Someone told me a couple of weeks ago , she said you don’t like my Daddy. I said no that is not it I do not respect him. I have never met him, he could be the biggest douche bag in the world, I could still like him, but I could never respect.

There is not one set of rules on how a house is ran. There are no books that can tell you how to run your house. There are how ever opinions, and they are just that opinions.

What works for one Dominant will not work for another. What works for one submissive will not work the same for another, this applies more towards a slave, the M’s relationship runs so much deeper.

When it comes to training every sub or slave has different needs, although you may be able to use some information out of a book, I can almost guarantee you will not be able to run your house by the manual.

I have read books in the past, and they were absolutely no help to me , I was not able to learn anything new or anything I could use. Are these books wrong? No they are someones opinion, what works for them will not work for everyone.

Arianna’s old Dominant had what he called Law infractions, misdemeanors, and felony’s , which I think is pretty cool, the wordage that is, but to show her what the punishment would feel like just to be showing.
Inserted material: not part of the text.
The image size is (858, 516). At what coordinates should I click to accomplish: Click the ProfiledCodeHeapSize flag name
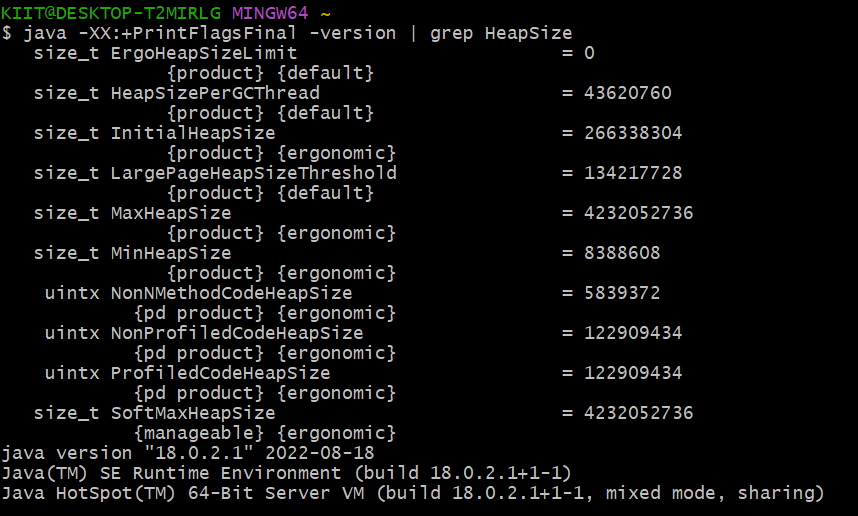tap(220, 373)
A Felony included pussy slapping but pretty extreme. While I do believe in rules, and they should be enforced a submissive or slave should not have to live in fear.
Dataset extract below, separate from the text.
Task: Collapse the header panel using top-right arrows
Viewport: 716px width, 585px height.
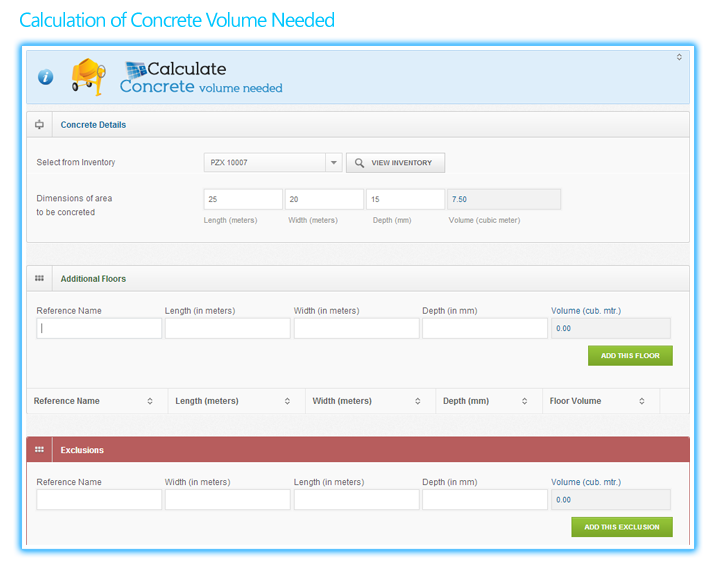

This brings me back to the ego minded 128 rules , you will have to memorize and repeat back to me word for word. Get the fuck out. If a Dominant tells you that you have to learn the rules word for word ask him if he can. One thing I learned long ago to earn and keep respect you never tell someone to do something you cannot do.

If you just sit around and wait on a rule to be broken, your relationship will go nowhere fast. You can cause enough stress and the sub or slave will breaks rules without even wanting or meaning to..

The abuse runs much deeper though, not only the physical , but the mental side of abuse, abuse that is so bad it caused a beautiful 22 year old girl to take her own life. To think if you just checked out, you would be in a much better place. Someone like many just trying to find the right one.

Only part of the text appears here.